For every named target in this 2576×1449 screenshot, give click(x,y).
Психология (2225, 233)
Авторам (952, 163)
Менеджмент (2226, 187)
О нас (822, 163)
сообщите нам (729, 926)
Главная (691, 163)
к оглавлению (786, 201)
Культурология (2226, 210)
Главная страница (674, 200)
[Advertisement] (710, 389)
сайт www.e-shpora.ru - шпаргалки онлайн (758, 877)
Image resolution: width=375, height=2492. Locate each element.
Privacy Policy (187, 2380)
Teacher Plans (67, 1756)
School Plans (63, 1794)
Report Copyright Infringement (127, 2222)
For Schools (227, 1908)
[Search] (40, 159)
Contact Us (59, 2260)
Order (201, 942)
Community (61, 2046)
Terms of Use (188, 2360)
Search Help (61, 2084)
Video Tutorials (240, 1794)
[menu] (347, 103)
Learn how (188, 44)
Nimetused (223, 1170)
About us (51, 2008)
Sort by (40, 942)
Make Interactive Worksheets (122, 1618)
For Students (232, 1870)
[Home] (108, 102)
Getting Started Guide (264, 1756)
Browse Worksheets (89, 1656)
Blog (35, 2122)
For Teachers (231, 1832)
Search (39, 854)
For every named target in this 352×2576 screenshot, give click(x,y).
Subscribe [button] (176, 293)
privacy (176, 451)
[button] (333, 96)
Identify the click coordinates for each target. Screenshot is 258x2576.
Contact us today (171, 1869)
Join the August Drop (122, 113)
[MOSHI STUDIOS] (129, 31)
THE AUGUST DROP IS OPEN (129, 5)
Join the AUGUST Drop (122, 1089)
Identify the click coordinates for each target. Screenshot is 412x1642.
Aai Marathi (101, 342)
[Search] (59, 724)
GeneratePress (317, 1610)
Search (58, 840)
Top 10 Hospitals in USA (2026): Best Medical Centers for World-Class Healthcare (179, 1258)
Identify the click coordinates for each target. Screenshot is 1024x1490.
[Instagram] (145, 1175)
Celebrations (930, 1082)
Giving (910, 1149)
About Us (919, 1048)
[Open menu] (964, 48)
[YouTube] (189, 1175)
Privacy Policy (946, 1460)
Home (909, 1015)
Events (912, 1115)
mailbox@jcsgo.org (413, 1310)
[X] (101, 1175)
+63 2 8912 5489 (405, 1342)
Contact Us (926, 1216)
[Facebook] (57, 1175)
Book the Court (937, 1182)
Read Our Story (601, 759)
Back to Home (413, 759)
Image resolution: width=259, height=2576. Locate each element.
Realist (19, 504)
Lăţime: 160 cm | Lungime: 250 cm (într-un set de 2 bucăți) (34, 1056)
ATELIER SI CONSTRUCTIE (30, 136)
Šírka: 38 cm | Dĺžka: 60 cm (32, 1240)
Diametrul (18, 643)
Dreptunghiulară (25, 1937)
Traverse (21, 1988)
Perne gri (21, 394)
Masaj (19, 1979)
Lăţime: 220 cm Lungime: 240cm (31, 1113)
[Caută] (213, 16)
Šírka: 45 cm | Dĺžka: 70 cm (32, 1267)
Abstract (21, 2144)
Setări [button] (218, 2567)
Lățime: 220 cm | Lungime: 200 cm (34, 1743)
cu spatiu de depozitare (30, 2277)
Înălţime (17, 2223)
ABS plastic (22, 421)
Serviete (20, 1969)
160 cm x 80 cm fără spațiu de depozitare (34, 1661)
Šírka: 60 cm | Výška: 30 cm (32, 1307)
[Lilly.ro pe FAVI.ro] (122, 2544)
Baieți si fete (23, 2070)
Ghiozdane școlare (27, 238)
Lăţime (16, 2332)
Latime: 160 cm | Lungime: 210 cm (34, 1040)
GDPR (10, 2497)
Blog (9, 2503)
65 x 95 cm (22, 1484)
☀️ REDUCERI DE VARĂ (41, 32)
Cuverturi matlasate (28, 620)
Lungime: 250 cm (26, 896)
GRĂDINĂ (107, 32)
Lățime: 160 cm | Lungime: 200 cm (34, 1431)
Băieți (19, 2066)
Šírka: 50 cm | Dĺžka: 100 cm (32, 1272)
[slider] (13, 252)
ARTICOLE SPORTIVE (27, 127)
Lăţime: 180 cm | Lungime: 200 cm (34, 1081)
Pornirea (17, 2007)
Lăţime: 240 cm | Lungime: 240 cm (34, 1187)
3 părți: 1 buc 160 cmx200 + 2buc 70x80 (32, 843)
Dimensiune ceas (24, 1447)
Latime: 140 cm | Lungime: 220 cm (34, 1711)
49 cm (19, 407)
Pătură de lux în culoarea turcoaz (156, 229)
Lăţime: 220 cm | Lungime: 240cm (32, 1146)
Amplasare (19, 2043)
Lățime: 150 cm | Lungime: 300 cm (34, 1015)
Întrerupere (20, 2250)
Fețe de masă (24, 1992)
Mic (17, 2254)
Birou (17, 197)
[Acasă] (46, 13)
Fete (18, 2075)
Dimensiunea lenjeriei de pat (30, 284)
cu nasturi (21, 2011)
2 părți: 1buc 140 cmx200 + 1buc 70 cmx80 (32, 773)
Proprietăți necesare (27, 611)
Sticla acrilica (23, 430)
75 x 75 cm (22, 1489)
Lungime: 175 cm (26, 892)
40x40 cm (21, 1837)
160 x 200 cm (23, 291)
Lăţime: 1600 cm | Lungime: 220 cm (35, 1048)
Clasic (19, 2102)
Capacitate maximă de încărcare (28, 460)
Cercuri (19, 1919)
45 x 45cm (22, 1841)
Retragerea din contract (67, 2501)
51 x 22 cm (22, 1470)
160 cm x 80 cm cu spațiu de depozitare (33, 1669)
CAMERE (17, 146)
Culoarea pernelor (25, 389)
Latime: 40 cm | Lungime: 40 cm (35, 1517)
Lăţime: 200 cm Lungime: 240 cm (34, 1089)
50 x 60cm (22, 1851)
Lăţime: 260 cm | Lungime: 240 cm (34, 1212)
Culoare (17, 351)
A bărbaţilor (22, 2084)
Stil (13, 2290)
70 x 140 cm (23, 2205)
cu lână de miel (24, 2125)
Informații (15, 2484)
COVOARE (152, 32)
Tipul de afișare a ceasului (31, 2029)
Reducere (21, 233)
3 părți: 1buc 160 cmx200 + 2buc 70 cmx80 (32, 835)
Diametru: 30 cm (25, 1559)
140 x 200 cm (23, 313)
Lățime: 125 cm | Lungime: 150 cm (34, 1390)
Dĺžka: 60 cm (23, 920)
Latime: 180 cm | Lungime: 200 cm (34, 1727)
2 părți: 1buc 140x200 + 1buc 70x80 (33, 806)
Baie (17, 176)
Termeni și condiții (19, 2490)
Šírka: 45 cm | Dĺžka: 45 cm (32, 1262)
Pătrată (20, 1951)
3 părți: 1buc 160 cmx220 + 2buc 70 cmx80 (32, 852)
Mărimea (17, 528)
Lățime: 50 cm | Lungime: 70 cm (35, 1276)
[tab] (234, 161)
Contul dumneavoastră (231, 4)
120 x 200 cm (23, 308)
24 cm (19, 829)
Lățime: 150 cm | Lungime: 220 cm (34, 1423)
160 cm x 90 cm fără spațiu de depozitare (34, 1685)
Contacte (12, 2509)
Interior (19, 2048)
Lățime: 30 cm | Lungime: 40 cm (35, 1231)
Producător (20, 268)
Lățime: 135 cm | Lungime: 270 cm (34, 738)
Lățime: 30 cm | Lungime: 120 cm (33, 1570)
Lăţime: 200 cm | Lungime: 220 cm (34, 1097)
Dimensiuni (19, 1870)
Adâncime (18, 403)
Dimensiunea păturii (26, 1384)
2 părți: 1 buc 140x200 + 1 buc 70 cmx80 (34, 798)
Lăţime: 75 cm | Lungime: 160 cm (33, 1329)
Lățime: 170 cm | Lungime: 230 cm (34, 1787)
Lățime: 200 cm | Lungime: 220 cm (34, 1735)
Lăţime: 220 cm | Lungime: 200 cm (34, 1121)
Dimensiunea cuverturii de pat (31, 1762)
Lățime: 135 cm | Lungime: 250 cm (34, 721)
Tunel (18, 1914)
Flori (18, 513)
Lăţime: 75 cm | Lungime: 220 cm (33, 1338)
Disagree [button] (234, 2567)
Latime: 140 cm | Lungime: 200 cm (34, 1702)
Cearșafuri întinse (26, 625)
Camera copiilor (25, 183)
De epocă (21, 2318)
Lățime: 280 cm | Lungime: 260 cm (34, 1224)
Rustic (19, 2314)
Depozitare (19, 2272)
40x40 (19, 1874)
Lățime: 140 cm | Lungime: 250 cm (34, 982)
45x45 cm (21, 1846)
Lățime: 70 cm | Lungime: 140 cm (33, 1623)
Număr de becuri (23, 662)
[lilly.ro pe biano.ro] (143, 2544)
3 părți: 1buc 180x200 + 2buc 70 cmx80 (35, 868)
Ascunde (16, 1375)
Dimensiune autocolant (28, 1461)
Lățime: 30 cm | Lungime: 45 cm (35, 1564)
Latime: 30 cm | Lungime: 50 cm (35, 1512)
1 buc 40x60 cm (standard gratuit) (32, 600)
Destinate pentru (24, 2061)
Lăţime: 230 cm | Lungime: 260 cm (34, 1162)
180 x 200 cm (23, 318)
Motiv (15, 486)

- - -

Action item ▸
The line with "Teacher Plans (67, 1756)" marks the end; reproduce exactly every line from the start of the entries up to it, that line included.

Response to this exercise ▸
For every named target in this 2576×1449 screenshot, give click(x,y).
Психология (2225, 233)
Авторам (952, 163)
Менеджмент (2226, 187)
О нас (822, 163)
сообщите нам (729, 926)
Главная (691, 163)
к оглавлению (786, 201)
Культурология (2226, 210)
Главная страница (674, 200)
[Advertisement] (710, 389)
сайт www.e-shpora.ru - шпаргалки онлайн (758, 877)
Image resolution: width=375, height=2492. Locate each element.
Privacy Policy (187, 2380)
Teacher Plans (67, 1756)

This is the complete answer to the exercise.